After downloading Formlabs' PreForm CAD/management software from its website, you're ready to print.
The PreForm software allows for a generous amount of CAD object manipulation. You can inspect every layer of an object before it's printed, or select from several layering thicknesses: 25 microns (.025mm), 50 microns (.05mm), 100 microns (.1mm) and 200 microns (.2mm).
To put that in perspective, 100 microns is about the thickness of a sheet of paper or a human hair; 7 microns is about the diameter of a red blood cell. So, we're talking small.
Printing detailed objects
The first object I printed with the Form 1+ was a paper clip in the shape of company's butterfly logo. I downloaded it from the company's pre-approved .STL model website.
I discovered then that this isn't a fast machine. The clip consisted of 579 layers, and it took one hour, 55 minutes to complete using a 1mm (100 micron) layer thickness. A model similar to this clip's size and shape would likely take less than an hour on a decent FFF 3D printer.
Additionally, the butterfly clip had a lot of excess support material that required a great deal of snipping to remove, and it left behind some jagged edges that needed additional post-print smoothing.

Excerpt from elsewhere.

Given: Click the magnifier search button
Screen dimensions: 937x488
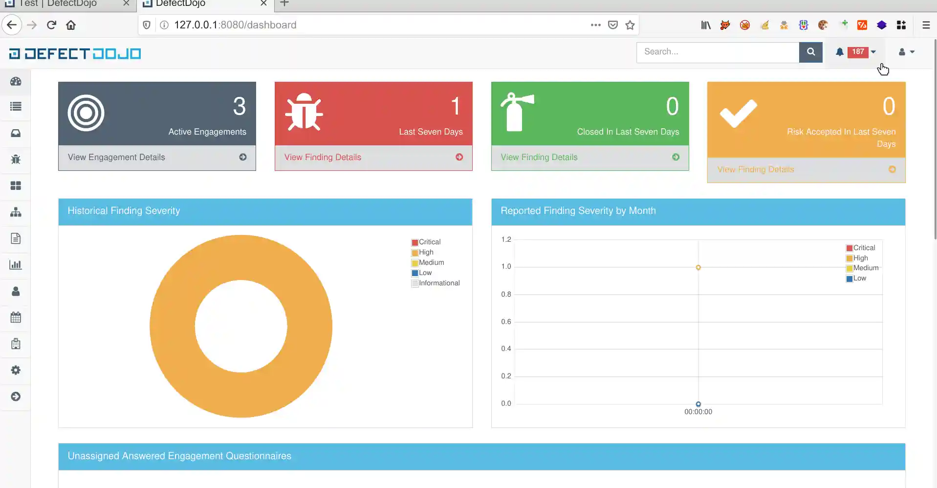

What I did find impressive about the Form 1+ were file load times. An .STL file of an iPhone 6 case with 1,407 layers (printed top to bottom vertically) took about a minute to load; even better, the print job started before the entire model had been uploaded. The iPhone case, however, took four hours to build.
I built a similar case with the Lulzbot Mini 3D printer in about one and a half hours.
Another drawback of this machine is that models can be really hard to remove from the detachable print platform. While the platform is well thought out in that it easily detaches with one simple lever, you're left with a resin-covered platform that you then have to scrape with a spatula to pry the model off.